▶ _Aim of the exercise_
Below is a listing. Write out exactly its lines between the one holding "Click the 旅游 option label" and the one holding "1080x551 pixels. At", inclusive.

(Data provided Opens)

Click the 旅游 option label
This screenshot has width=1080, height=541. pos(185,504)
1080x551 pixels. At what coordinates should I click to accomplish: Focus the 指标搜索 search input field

(Data provided Closes)
(Data provided Opens)

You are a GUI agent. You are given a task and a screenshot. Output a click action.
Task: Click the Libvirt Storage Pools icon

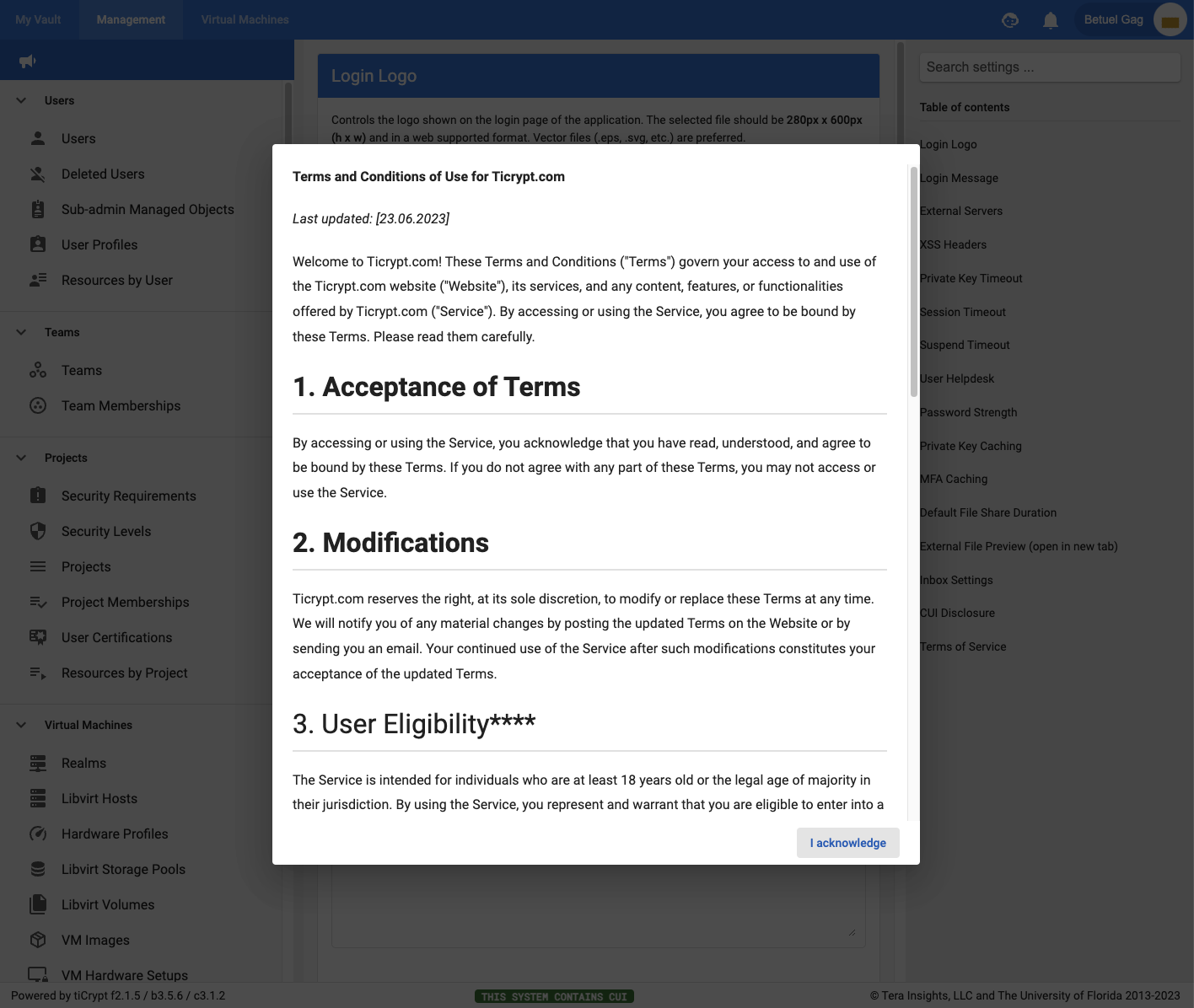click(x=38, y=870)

(Data provided Closes)
(Data provided Opens)

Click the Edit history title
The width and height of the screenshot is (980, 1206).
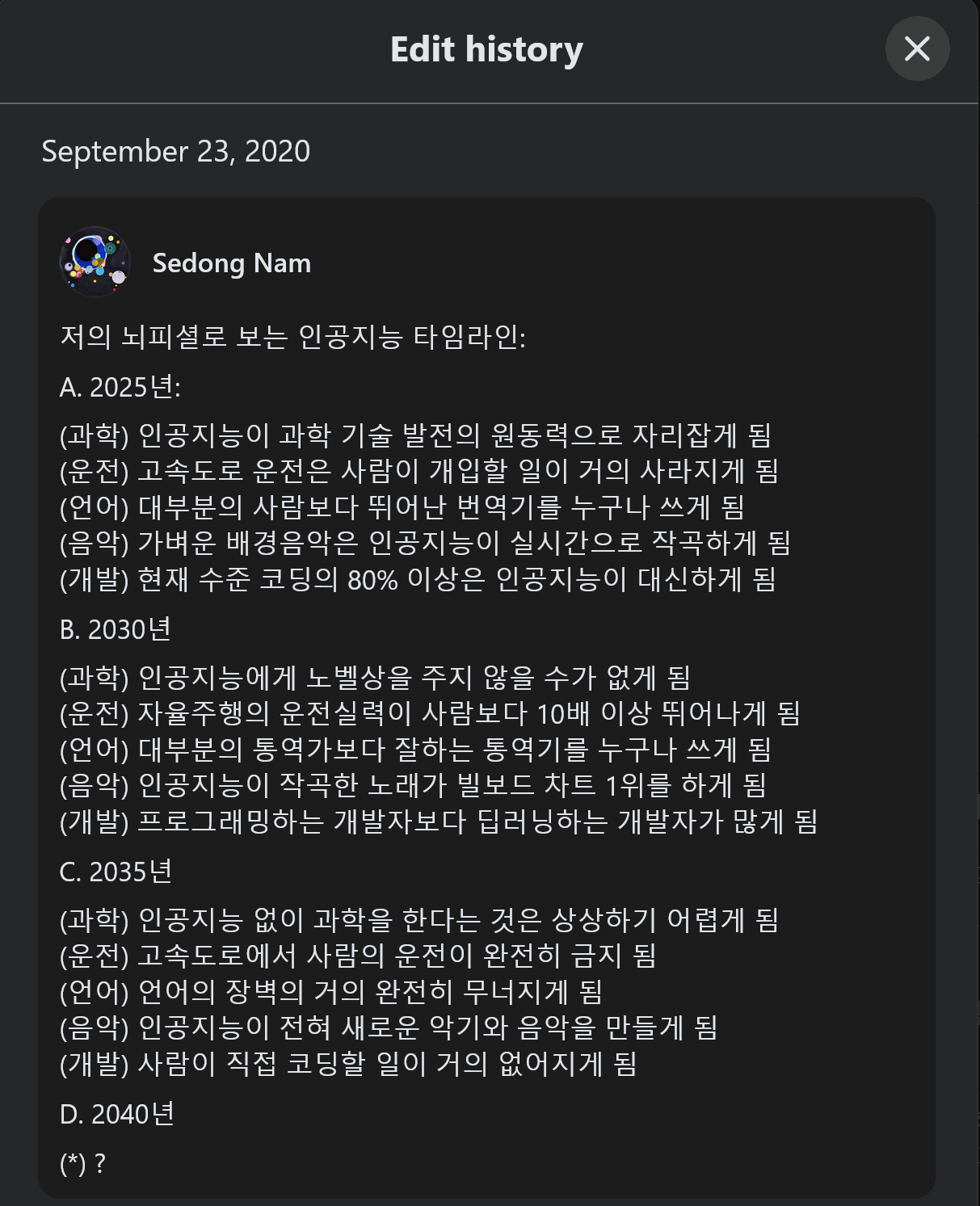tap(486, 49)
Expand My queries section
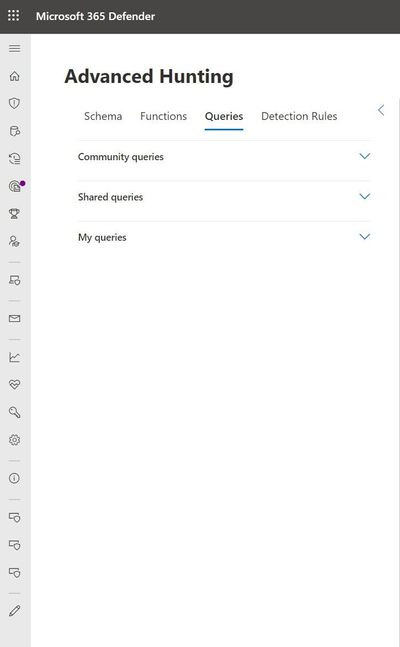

(Data provided Closes)

▶ _Written solution_
Click the 旅游 option label
This screenshot has width=1080, height=541. pos(185,504)
1080x551 pixels. At what coordinates should I click to accomplish: Focus the 指标搜索 search input field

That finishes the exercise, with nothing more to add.